* **Assigned task A**
In the account of terminal surgery classes at the Melbourne vet school, how many animals has the EBC synthetic abdominal model replaced?
* **Assigned task B**
Extend the account of ending terminal surgery classes at the Melbourne vet school, picking up after its last sentence.

[Reading text — start]

Later in 2008,  a very high profile radio presenter in Melbourne also ran a segment on the issue. The radio presenter wanted to interview me but I was very ill at the time and so a representative from Animal Liberation Victoria stepped in for me. The other side was represented by the Dean of Vet Science from Melbourne University. The Dean, as expected,  kept justifying the practices at the university and even the radio presenter, who was completely ignorant about this issue, seemed to completely side with the Dean.  

 

Things died down a bit after this, but it had put things in to motion, in more ways than I realised at the time.

 

I tried contacting the vet school more than once after the newspaper article, but predictably never got an answer, even from the head of surgery.

 

It was only more recently, in 2011, that I finally got the answer I had waited for, from a chance encounter with a final year vet student at work. He told me that their entire year level was brought together for a meeting late in 2010, and members of staff proceeded to ask who would still like to take part in the terminal surgical classes – he said most students wanted to take part. Staff then told the students that due to public pressure following the newspaper article that came out in 2008 (when I went to the media) they would have to cancel all future terminal surgical classes!

 

I then contacted the university itself early 2011 to get written confirmation from the vet department which I got. The reply was as follows:

 

“You are correct, the Faculty does not use terminal surgeries in its veterinary teaching program and has developed a range of other options, including a partnership with an animal welfare organisation, to ensure that our students receive optimal training in anaesthesia and surgery”.

 

In 2011 I also got in touch with the Animal Welfare officer at Melbourne University, who is a veterinarian.  I requested written confirmation from her also as I had previously spoken to her about my situation and that I was interested in following this up. Her reply, in November of 2011, was as follows:

 

“Hi Lisa,

 

I've now received an informal verbal update from the surgery team, as follows:

 

The EBC synthetic abdominal model has now been fully implemented and has replaced the use of 40 animals. This model utilises pig intestine sourced from an abattoir, which is glued and sutured into a model within a stuffed dog. Opsite film is placed over the synthetic layers representing skin, subcutaneous tissues and muscle. Students practice doing incisions and an intestinal anastamosis to resect a texta-marked intestinal lesion. The students have given very positive feedback regarding the design of this model both from an educational perspective (tissue handling and suturing/closure techniques) and from a Replacement perspective.

[Reading text — finish]
[Listed records — start]

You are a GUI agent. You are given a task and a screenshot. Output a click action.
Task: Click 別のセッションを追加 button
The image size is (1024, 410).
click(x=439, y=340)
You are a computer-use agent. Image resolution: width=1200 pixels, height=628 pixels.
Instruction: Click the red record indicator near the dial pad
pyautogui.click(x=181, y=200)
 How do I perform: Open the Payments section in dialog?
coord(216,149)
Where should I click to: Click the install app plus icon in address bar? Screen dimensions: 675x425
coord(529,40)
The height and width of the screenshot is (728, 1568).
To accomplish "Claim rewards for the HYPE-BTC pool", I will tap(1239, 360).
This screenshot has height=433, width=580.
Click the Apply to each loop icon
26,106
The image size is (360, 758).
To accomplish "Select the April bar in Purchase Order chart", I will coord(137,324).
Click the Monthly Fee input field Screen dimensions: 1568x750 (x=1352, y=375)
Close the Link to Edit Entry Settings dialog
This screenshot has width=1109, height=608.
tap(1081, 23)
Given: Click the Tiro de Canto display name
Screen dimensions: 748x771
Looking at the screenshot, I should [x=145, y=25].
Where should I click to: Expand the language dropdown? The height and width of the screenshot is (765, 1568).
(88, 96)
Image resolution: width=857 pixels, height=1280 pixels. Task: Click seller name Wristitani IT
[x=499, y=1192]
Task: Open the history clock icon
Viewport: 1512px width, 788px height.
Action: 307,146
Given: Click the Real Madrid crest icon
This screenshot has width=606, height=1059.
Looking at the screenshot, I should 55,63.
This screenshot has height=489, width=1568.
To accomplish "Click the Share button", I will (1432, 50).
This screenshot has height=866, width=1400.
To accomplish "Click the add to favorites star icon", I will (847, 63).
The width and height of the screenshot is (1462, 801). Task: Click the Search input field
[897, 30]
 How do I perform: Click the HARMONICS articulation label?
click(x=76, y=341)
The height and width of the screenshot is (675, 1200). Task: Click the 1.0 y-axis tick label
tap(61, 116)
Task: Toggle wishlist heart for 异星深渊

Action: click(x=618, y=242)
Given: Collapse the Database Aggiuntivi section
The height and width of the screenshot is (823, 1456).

[Listed records — finish]

* **Expected output A**
40 animals.

* **Expected output B**
Further to the above, a neutering clinic arrangement has now been set up in conjunction with external veterinary organisation, to enable students to learn to desex in clinical patients.

Further examples of Replacement which have been implemented include the use of synthetic bones for learning and practising orthopaedic techniques (plating, screws etc). The use of the VirtualVetSurgery multimedia program further complements the surgery teaching through the provision of theory as well as videos of techniques.

I think the team appears to have done a good job with this, with their implementation of the 3Rs. I hope this addresses your concerns.

 

Aside from them using pig intestine Im very happy with what has been implemented. It is a far cry from what was being done while I was a vet student. I am relieved that all the stress and hard work has finally paid off! Most of all I am pleased that no dogs will be subjected to the terminal surgery pracs anymore and that no student will ever have to go through what I had to go through.

Having said that I have absolutely no regrets whatsoever about what I went through as it resulted in major changes to the curriculum of the veterinary course.  

 

A huge thank you goes to Dr Andrew Knight, who provided me with much needed moral support, as well as guidance, throughout much of my time in vet school. It helped me greatly to get through what was a very tough time.”